Figure 2.

Detecting FS variants. (A) End-point RT-PCR analysis of the mSMC1A-1^{^}4 in mouse tumor cell lines and human hSMC1A-1^{^}4. (B) End-point RT-PCR analysis and RT-qPCR of the human hSMC1A-1^{^}4 expression in human primary breast tumor tissues and normal mammary tissues. All values are normalized relative to the expression levels in sample 1259 (set as 1).

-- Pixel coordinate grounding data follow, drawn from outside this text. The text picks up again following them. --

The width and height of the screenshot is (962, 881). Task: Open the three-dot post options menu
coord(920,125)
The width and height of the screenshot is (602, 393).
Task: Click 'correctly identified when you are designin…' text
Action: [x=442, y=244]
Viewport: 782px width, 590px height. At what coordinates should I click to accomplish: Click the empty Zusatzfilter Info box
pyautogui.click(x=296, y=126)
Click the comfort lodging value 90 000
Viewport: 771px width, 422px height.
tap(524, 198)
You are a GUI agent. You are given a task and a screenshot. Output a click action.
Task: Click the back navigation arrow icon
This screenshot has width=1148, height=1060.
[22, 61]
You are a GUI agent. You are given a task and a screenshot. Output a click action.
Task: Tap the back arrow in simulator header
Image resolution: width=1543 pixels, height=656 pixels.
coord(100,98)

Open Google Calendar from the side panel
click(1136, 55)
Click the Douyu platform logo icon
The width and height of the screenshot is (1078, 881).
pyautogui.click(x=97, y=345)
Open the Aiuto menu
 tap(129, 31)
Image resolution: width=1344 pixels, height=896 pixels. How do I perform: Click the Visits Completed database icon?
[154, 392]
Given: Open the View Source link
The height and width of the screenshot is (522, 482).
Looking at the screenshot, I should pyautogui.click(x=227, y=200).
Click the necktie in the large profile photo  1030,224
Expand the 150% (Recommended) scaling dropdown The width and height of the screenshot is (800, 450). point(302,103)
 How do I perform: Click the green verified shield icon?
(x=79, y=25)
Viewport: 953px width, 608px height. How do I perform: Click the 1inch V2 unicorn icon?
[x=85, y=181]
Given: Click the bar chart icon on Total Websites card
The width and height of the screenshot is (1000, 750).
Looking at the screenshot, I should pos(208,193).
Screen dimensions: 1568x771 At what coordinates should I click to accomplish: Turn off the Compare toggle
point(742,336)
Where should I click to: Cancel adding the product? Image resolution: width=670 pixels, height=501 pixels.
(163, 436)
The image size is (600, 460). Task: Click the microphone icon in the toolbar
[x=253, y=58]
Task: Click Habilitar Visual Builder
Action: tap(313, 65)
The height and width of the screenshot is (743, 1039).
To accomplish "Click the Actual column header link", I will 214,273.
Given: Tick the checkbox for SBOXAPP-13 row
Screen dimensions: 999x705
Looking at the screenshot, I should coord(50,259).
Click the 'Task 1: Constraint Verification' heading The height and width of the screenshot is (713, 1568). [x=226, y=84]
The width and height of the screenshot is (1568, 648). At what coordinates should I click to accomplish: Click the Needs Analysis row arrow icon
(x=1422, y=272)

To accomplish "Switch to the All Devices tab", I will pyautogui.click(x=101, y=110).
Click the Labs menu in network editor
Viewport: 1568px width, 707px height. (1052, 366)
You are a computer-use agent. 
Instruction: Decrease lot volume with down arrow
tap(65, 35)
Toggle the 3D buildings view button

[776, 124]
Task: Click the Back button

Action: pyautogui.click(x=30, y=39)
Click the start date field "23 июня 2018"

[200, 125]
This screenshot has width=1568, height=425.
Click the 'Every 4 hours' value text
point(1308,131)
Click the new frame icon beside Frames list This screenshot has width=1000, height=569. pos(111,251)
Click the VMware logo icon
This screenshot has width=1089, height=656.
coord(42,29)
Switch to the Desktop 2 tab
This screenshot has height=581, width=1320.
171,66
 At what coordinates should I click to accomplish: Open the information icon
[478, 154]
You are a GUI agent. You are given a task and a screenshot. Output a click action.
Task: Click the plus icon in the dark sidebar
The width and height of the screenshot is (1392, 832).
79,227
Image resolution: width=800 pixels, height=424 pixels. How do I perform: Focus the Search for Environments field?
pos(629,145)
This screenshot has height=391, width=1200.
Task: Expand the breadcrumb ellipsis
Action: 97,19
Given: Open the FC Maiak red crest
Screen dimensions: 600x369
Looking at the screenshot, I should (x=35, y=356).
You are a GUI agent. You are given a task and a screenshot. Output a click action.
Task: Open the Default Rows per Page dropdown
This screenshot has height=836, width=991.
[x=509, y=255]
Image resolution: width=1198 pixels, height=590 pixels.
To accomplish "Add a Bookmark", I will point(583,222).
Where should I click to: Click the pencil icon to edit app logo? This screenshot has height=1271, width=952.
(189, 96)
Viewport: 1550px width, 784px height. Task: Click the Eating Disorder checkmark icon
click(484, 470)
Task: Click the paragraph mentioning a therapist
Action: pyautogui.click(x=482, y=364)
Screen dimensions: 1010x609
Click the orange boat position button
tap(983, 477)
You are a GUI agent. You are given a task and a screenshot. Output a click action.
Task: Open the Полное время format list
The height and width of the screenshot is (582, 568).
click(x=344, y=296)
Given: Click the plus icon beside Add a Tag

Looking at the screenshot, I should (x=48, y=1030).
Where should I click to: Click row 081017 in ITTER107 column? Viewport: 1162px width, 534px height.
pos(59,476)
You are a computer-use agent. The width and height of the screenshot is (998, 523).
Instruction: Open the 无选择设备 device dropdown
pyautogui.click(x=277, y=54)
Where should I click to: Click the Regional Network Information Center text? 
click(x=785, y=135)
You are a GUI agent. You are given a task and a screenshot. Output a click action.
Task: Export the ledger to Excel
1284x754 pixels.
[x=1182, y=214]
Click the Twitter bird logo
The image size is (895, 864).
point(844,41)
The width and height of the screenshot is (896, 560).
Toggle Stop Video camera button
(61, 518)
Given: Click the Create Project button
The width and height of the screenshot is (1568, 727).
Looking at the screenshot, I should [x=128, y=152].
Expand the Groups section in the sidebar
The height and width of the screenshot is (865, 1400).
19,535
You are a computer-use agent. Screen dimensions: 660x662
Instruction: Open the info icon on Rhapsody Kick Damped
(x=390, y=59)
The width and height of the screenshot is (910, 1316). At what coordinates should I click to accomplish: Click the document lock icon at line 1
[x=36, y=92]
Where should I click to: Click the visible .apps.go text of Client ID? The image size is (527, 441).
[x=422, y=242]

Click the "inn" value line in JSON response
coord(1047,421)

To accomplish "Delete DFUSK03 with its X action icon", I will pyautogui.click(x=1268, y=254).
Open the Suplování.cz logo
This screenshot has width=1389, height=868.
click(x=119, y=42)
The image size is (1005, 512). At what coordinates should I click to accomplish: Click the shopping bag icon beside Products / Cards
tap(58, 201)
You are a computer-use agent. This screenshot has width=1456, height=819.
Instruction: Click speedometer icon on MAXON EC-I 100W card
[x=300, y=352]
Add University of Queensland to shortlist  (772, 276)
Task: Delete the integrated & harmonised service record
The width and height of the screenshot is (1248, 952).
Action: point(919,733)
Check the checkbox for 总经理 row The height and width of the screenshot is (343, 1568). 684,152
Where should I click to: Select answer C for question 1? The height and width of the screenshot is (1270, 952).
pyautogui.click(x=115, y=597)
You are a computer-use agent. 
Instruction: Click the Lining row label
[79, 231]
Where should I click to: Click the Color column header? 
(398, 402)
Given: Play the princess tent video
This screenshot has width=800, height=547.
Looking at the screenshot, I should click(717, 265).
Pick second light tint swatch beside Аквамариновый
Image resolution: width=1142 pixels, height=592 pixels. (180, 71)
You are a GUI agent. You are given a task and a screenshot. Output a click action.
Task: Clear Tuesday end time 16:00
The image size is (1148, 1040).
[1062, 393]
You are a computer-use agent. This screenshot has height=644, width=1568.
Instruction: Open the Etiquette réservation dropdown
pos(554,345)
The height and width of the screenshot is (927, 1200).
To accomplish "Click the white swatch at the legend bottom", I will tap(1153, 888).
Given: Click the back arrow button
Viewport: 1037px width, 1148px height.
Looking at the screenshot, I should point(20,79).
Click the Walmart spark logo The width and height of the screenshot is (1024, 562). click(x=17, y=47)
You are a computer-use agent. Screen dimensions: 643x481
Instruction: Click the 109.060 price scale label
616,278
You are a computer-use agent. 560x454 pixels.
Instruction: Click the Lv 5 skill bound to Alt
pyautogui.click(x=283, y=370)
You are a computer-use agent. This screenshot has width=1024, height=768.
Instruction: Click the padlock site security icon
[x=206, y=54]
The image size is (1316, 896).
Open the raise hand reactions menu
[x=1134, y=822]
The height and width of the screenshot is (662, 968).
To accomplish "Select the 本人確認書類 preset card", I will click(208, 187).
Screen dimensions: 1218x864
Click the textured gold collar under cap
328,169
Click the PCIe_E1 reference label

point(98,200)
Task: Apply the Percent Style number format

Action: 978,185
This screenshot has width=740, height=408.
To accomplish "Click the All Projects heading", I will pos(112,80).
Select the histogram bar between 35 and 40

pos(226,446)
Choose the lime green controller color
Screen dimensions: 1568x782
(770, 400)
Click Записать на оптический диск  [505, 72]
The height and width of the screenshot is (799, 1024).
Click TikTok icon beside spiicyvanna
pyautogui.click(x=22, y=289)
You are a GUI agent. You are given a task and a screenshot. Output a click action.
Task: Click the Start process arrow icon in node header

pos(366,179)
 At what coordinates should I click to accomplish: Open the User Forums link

Data are mean 2^−ΔΔC of triplicates with SD. (C) Analysis of the human EST database for FS variants by exon skipping and trans-splicing. (D) Analysis of the frequency of the expression of the 35 trans-splicing variants in 50 human breast cancer cell lines and 54 primary human breast tumors. (E) Example of a sequence trace of the MS region in SEC62 dog and human genes in paired DNA/cDNA samples. (F) Summary sequencing results of microsatellite candidates in human (4 breast cancer cell lines) and dog (primary dog tumor tissues). (G) Ex vivo analysis of the MS INDEL in transcription and translation of the MS INDEL variants. eGFP was fused to the 3^rd reading frame after 11 A MS of SEC62 or after 11 non-MS nucleotides. The eGFP directly fused to 12 A MS was the positive control. The three different plasmids were transfected individually into 293 T cells and GFP fluorescence was measured 24 hrs after transfection. (H) FACS analysis of the GFP positive cells.